Please copy exactly the lines that begin with the one containing "This screenshot has width=1972, height=1078." and end with the last line of the entries.

^^^^^^^^^^^^^^^^

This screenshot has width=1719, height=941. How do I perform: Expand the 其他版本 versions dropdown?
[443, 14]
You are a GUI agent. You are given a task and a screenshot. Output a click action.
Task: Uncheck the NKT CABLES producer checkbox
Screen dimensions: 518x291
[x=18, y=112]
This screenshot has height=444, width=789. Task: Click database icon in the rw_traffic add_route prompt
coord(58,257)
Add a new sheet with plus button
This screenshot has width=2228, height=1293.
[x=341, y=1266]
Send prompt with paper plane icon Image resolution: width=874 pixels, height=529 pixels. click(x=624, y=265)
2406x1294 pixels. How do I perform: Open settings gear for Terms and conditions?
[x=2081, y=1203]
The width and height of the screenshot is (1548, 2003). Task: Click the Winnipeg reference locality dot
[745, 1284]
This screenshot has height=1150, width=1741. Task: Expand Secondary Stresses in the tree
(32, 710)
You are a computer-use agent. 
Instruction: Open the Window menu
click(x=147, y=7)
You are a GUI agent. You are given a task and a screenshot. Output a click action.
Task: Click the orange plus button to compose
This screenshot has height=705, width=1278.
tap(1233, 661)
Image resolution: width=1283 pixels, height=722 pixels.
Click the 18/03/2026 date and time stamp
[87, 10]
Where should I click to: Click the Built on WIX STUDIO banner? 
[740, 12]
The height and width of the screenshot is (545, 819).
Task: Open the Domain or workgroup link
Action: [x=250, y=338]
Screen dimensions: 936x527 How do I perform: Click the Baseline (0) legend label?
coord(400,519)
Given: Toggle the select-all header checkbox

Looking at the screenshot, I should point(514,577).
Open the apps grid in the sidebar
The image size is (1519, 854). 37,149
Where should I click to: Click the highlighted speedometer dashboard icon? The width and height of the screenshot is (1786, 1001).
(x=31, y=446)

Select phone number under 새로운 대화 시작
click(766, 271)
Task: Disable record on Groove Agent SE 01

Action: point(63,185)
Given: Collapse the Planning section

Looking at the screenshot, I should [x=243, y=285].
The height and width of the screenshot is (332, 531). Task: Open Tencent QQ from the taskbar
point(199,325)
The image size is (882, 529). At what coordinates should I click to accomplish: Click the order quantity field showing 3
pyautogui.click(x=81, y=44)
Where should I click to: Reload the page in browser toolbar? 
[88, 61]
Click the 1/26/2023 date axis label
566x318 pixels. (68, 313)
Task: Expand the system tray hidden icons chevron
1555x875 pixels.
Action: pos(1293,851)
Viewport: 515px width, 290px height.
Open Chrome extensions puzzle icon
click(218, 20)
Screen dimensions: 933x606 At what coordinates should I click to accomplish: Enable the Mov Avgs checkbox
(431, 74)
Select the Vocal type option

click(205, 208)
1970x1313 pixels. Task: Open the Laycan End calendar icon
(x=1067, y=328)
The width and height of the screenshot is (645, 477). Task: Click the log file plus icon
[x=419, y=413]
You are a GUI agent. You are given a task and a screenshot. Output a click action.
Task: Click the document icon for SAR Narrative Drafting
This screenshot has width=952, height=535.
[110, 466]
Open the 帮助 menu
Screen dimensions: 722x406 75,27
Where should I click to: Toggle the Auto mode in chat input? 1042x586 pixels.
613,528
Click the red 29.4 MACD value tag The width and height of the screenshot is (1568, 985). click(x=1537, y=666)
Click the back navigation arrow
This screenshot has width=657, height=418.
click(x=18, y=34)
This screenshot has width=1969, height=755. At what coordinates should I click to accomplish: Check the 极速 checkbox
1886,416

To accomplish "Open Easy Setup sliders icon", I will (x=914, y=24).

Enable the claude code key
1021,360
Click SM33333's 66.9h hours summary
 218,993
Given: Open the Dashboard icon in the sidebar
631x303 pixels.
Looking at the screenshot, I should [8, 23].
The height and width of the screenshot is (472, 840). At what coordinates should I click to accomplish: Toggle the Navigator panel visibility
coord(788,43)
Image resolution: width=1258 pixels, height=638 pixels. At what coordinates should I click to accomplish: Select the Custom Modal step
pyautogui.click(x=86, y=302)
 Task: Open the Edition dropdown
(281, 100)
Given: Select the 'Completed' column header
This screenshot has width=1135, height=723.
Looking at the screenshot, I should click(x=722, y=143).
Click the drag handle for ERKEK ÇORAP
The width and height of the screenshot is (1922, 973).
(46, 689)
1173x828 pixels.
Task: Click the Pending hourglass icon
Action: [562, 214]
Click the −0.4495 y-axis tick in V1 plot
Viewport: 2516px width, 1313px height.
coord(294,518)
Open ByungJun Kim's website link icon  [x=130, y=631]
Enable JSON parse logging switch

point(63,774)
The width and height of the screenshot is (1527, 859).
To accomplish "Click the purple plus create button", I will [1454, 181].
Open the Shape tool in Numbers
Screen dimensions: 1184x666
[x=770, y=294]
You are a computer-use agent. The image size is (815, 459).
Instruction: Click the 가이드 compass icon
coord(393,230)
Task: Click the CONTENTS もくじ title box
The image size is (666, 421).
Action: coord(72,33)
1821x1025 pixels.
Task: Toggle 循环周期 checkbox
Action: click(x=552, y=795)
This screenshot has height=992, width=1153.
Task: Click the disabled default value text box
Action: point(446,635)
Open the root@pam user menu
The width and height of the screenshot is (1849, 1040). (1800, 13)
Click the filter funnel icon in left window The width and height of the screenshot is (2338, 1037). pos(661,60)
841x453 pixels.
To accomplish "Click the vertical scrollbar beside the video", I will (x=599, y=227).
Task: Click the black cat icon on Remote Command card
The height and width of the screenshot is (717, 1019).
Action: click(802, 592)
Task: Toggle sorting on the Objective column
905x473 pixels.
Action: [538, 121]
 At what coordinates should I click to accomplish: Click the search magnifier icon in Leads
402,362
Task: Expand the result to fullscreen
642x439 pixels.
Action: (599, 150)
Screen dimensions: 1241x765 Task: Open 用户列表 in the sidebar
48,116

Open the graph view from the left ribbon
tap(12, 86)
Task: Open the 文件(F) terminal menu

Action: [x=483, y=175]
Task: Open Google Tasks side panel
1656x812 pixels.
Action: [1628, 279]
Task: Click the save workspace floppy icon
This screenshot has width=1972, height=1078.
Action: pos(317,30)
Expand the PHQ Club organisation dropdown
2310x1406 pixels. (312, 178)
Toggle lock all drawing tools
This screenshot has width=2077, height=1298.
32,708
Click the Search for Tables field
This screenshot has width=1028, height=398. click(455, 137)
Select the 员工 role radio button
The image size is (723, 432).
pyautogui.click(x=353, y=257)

^^^^^^^^^^^^^^^^

• **Result of the exercise**
This screenshot has width=1972, height=1078.
Action: pos(317,30)
Expand the PHQ Club organisation dropdown
2310x1406 pixels. (312, 178)
Toggle lock all drawing tools
This screenshot has width=2077, height=1298.
32,708
Click the Search for Tables field
This screenshot has width=1028, height=398. click(455, 137)
Select the 员工 role radio button
The image size is (723, 432).
pyautogui.click(x=353, y=257)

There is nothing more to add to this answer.